▶ Directives:
(a) Answer these from the sailing log:
(i) What was the 24-hour run?
(ii) From which direction is the breeze blowing?
(iii) How many times has a white tropic bird flown overhead?
(b) Write the next paragraph of the sailing log, carrying on from its final sentence.

Location: Less than 1,000 miles to go
Total to Date: 1913nm (977nm to go!)
24 Hour Run: 111nm
If you’ve never sailed in the Trade Winds but read the books then that is what it is like today. A gentle ENE breeze, blue skies, blue ocean, occasional white fluffy clouds. Conducive to doing nothing. Bodies are draped around the cockpit or tucked behind shady areas. It is hot. From time to time (well twice) a white tropic bird wheels overhead and rarely (or never) the fishing line screams into action.

▶ Rows:
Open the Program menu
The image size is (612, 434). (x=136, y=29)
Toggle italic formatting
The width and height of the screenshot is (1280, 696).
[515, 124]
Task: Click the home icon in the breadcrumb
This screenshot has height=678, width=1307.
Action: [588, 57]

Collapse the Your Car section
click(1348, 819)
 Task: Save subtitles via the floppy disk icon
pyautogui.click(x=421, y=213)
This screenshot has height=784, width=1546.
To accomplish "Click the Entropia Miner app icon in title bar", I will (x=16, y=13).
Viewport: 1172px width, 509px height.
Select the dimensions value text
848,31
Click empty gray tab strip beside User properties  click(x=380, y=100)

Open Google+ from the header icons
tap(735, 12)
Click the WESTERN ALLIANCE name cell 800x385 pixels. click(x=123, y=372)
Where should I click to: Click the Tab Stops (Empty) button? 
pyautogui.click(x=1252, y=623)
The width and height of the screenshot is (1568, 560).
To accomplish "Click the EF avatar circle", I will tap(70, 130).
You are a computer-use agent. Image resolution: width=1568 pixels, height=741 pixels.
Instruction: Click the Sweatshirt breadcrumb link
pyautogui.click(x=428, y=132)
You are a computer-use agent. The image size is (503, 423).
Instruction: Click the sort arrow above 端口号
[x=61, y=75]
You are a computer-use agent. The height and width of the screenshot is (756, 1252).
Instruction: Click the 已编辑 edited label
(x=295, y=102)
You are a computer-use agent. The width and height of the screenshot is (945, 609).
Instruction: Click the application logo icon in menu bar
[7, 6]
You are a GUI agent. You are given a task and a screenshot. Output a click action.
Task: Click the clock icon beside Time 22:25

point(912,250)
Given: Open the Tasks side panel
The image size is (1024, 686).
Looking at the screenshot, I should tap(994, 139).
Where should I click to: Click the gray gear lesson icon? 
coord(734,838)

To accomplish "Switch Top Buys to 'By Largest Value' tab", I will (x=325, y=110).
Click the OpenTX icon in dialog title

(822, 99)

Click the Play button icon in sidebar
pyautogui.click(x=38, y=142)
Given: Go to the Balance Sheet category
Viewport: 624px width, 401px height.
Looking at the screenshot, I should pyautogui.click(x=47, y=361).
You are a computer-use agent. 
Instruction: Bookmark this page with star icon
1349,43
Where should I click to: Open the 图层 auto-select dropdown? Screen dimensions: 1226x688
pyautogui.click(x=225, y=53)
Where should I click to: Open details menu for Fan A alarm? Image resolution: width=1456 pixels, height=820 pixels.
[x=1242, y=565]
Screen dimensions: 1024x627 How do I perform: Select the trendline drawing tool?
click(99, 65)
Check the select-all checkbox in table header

▶ Answers in order:
(a)
(i) 111nm
(ii) ENE
(iii) Twice

(b)
Last night we gybed (changed direction) to try and head further south as you might have noticed we are currently lined up for a landfall in Antigua rather than Martinique. Not such a good tack and without our trusty west going current to help us on our way we struggled through the night. Nothing serious just flapping around trying to improve angle or the speed and in the end finding nothing would really help. [Anecdotal edit from M: Irish John made a boo-boo when he suggested that, thanks to the gybe, we would have to move our pillows to opposite sides of our beds to support us in our sleep. Galley girls Gill and I both exclaimed “if you have a bed!” and “if you have an opposite side to move to!” simultaneously in horror!]
A couple of notable incidents however. I spotted the first ship for ten days on the AIS machine though it was 13 miles away and not steaming in our direction. On the same watch M and I saw a beautiful “Venus beam” reflected on the water. Gill and I have also seen the Southern Cross low in the sky for the past few mornings – we must be getting south now.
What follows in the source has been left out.